'''
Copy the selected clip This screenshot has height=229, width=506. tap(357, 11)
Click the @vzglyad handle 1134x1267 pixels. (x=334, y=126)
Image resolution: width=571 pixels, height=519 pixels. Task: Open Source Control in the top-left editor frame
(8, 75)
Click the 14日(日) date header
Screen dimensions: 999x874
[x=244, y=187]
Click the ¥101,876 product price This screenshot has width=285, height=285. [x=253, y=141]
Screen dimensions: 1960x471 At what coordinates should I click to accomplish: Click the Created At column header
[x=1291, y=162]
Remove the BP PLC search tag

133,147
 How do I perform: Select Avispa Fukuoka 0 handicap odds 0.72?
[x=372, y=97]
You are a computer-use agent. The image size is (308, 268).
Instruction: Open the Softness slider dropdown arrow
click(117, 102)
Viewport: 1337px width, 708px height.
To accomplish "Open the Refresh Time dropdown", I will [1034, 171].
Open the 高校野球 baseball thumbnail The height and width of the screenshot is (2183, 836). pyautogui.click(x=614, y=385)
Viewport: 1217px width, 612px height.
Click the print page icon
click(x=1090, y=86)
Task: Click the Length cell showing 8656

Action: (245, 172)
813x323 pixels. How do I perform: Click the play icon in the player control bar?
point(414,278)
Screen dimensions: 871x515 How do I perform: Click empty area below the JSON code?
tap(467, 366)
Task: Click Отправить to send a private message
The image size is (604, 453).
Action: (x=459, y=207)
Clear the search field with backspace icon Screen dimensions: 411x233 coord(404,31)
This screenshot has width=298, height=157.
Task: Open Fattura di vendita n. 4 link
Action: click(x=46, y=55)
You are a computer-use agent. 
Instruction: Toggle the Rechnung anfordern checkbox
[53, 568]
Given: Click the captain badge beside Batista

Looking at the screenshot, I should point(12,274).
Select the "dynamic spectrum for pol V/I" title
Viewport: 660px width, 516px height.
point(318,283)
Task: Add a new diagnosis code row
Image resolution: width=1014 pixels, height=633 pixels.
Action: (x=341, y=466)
'''
**Task prompt:**
Your response should hold only an exact copy of the lines above, from the one containing "Task: Add a new diagnosis code row" through the end of the entries.

**Answer for this exercise:**
Task: Add a new diagnosis code row
Image resolution: width=1014 pixels, height=633 pixels.
Action: (x=341, y=466)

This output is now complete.